Dataset excerpts

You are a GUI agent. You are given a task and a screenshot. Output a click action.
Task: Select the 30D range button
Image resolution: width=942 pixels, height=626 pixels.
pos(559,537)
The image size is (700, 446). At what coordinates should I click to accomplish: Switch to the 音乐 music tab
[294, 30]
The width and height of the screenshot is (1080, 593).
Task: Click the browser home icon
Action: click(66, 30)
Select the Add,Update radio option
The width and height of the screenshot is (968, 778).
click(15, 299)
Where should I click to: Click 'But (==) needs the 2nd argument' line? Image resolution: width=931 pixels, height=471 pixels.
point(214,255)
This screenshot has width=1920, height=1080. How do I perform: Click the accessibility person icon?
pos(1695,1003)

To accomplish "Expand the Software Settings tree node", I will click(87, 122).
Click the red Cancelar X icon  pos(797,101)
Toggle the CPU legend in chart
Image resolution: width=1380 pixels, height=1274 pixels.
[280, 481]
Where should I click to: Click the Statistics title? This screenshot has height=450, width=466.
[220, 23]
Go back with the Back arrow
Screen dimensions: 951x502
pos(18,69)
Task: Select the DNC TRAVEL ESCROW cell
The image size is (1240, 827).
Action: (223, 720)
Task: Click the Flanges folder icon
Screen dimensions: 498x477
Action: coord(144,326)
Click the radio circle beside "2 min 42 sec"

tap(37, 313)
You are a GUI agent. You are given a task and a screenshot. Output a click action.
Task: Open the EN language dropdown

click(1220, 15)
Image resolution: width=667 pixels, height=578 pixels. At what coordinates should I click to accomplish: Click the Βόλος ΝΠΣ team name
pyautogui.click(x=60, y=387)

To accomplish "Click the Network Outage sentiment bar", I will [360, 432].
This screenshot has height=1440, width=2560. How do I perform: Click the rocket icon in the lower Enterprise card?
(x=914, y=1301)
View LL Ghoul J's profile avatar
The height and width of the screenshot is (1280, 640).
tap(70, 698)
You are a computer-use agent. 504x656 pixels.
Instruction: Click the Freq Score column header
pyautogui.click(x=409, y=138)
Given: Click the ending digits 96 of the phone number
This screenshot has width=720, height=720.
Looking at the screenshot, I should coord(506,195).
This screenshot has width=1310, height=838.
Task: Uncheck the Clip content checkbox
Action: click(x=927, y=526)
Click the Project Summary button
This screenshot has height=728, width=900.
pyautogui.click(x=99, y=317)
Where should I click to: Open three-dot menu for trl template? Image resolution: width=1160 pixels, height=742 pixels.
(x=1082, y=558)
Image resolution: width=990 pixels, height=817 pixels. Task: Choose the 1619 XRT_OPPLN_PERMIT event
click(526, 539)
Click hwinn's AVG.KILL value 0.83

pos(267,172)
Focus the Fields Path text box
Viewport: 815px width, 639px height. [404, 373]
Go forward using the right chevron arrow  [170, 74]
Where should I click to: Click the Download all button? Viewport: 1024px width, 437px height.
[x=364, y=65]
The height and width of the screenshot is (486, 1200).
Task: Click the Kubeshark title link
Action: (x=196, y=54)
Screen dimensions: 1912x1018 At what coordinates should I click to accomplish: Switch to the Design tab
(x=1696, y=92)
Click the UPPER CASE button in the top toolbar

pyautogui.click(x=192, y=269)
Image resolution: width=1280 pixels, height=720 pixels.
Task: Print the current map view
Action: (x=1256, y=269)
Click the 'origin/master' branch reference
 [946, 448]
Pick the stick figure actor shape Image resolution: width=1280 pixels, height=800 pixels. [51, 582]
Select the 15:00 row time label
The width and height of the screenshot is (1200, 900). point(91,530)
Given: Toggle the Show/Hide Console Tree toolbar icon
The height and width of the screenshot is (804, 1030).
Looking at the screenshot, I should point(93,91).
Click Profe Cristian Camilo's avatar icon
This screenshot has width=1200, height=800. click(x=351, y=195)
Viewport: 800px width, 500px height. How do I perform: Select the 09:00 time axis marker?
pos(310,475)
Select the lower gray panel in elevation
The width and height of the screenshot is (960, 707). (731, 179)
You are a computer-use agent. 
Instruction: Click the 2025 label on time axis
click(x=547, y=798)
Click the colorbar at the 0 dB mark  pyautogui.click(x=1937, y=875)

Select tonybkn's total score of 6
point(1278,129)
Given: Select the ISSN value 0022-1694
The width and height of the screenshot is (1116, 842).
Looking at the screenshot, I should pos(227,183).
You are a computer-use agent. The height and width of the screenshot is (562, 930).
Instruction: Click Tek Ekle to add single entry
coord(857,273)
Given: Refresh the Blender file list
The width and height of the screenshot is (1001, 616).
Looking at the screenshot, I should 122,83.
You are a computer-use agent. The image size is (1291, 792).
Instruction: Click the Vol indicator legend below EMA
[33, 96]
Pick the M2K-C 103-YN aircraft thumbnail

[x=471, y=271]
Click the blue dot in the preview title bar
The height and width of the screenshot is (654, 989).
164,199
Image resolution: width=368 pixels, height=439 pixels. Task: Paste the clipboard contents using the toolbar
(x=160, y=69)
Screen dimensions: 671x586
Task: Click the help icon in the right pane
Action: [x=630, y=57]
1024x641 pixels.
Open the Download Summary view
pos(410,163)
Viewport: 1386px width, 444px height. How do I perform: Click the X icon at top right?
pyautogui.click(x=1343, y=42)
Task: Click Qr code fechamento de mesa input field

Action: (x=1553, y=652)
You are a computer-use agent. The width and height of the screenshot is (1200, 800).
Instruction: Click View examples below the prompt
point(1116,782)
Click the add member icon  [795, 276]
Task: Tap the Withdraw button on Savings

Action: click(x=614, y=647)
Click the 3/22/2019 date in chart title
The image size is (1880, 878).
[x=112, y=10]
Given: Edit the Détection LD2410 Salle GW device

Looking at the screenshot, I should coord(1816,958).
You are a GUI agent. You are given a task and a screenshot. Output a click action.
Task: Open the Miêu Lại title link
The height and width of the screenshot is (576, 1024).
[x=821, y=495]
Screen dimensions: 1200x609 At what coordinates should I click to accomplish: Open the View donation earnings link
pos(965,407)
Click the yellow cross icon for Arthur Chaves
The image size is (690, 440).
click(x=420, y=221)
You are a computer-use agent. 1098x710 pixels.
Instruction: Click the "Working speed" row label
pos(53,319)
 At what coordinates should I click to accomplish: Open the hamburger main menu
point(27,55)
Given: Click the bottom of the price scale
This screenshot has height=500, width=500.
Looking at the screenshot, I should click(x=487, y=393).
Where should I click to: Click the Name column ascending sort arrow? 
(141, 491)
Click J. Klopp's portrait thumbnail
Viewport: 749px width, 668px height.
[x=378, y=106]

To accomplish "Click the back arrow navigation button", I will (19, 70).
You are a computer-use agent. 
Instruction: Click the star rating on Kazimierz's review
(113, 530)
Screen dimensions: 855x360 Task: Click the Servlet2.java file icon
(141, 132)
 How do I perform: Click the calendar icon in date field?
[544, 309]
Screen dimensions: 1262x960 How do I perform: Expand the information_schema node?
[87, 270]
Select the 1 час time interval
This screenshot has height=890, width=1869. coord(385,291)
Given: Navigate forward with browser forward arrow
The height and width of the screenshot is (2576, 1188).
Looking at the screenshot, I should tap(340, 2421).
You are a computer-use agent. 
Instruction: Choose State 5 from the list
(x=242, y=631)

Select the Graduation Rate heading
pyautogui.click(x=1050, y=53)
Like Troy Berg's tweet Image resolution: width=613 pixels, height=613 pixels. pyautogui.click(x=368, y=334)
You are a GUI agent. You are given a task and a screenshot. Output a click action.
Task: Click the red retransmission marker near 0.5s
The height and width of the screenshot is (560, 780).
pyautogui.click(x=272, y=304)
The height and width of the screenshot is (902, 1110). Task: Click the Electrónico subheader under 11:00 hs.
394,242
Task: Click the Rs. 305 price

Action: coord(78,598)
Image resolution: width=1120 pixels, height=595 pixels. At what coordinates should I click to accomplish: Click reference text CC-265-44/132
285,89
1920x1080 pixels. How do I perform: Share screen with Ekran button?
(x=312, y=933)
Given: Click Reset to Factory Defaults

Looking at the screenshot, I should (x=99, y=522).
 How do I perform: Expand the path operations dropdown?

- Task directions -
Please copy the lines in the records above between the one holding "You are a computer-use agent. 504x656 pixels." and the one holding "Given: Click the ending", inclusive, exactly and with no other line.

- Output for this task -
You are a computer-use agent. 504x656 pixels.
Instruction: Click the Freq Score column header
pyautogui.click(x=409, y=138)
Given: Click the ending digits 96 of the phone number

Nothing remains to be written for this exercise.